Developing Tomorrow’s BCM Plans – Standardization

(NOTE: This is the first part of the 7th in a series of articles discussing the future of Business Continuity Management.  The series starts here.)

Having worked through the Planning phase – gathering data, transforming that raw data into usable information, identifying gaps and gaining an understanding of recovery priorities – enables the harnessing of all that intelligence to develop appropriate and viable Plans.

Standardization
Standardization of Plans can be beneficial.  Standardization promotes consistency and auditability, and can make program management (especially Plan maintenance) easier.  But because every organization is different (because of its industry type, size, culture and customer base), Plans ‘templates’ should meet the user organization’s unique needs – not just industry ‘standards’, nor the restrictions of the tool the organization uses for BCM planning.

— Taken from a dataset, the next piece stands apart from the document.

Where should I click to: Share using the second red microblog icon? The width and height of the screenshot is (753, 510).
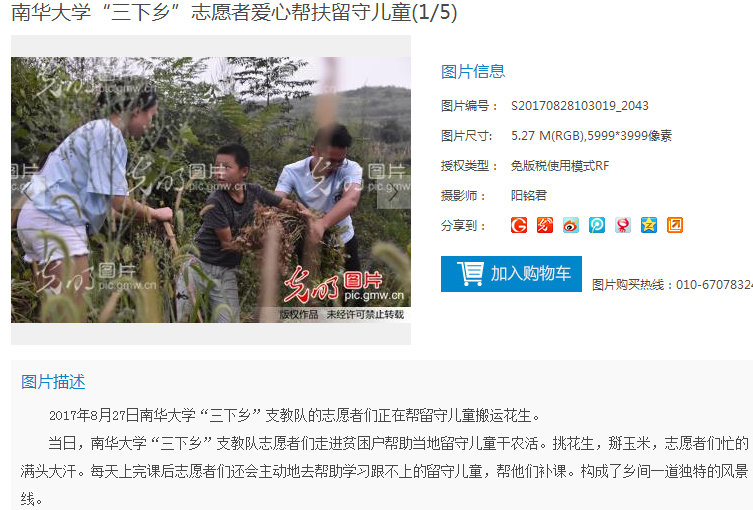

Likewise, Plan templates should have the flexibility to meeting individual needs.  Simple fill-in-the-blank templates are easy to complete (and a snap to audit), but seldom provide viable plans (more about viability later).  Users often look for a software tool to provide the ‘intelligence’ to build plans for them.  No software (yet) has that capability.  The ‘intelligence’ is provided by the BCM professional who helps a business process ‘owner’ craft a Plan to meet their unique needs.

The ability to create any type of Plan is essential.  The use of standardization makes updating, auditing and change management more efficient.
What about the Plans themselves?  Rather than being stand-alone documents, Plans need to enhance the organization’s Incident Management capabilities.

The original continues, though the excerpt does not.